一种基于角色访问控制(RBAC)的新模型及其实现机制

A NEW ROLE BASED ACCESS CONTROL MODEL AND IT'S IMPLEMENT MECHANISM

文中对基于角色访问控制（ｒｏｌｅ－ｂａｓｅｄ ａｃｃｅｓｓ ｃｏｎｔｒｏｌ， ＲＢＡＣ）研究中的两大热点——模型的建立和实现进行了较深入的研究，提出了一种新的ＲＢＡＣ模型——ＮＲＢＡＣ模型．这一模型除具有全面性外，比之已有的ＲＢＡＣ９６ 模型还具有接近现实世界和形式统一的优点．针对ＮＲＢＡＣ模型的实现，文中又提出了一种新的ＲＢＡＣ实现机制——基于时间戳和素数因子分解的二进制双钥－锁对（ ＴＰＢ－２－ＫＬＰ）访问控制方案．它不仅能很好地克服已有ＲＢＡＣ实现机制存在的缺点，还兼备了对锁向量修改次数少和发生溢出可能性小的优点．

In this paper, the construction and implementation of a role based access control (RBAC) model are discussed, which are two hot topics in the research of role based access control. A new RBAC model which is named “NRBAC model” is presented. Besides comprehension, this model has advantages of being close to the real world and having a consistent form over RBAC96 models. For the implementation of NRBAC model, a new implement mechanism, which is a binary two key lock pair access control scheme using prime factorization (TPB 2 KLP), is presented.

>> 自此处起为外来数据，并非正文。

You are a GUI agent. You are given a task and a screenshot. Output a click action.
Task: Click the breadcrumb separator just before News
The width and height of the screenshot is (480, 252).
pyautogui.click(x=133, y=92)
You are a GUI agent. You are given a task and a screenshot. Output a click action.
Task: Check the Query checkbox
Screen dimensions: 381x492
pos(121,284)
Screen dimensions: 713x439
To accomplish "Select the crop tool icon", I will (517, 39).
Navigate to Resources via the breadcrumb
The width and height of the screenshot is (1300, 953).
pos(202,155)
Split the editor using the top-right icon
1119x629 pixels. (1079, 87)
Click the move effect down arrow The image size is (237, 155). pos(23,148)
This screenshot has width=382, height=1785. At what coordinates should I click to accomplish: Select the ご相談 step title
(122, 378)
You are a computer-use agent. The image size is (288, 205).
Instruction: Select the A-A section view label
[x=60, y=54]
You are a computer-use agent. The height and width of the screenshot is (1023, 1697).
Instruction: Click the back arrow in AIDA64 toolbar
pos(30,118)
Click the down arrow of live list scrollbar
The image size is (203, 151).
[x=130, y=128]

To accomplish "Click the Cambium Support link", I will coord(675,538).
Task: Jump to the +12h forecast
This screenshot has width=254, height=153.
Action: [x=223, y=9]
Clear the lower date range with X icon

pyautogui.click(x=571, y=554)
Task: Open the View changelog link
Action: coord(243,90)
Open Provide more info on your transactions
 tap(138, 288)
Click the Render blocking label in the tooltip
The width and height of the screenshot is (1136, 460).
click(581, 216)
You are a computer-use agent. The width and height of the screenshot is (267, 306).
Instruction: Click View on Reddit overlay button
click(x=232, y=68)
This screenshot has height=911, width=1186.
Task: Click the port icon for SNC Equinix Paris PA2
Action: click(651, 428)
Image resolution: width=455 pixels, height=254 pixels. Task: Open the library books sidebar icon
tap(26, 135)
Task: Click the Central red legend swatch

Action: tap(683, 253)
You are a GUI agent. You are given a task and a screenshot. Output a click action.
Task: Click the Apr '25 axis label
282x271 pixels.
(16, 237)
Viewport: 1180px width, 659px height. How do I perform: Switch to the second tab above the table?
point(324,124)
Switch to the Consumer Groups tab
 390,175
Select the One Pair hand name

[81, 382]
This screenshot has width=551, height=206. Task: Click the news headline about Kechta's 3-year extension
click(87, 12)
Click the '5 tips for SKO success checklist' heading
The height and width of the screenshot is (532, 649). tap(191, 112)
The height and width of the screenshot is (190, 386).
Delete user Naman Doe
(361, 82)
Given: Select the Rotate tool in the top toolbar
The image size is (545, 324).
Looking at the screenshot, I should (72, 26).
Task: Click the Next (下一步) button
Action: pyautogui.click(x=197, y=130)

This mechanism overcomes the disadvantages of the implement mechanism of RBAC which have already been presented, and it has both the advantage of the small number of lock vector updating and the advantage of low possibility of overflow.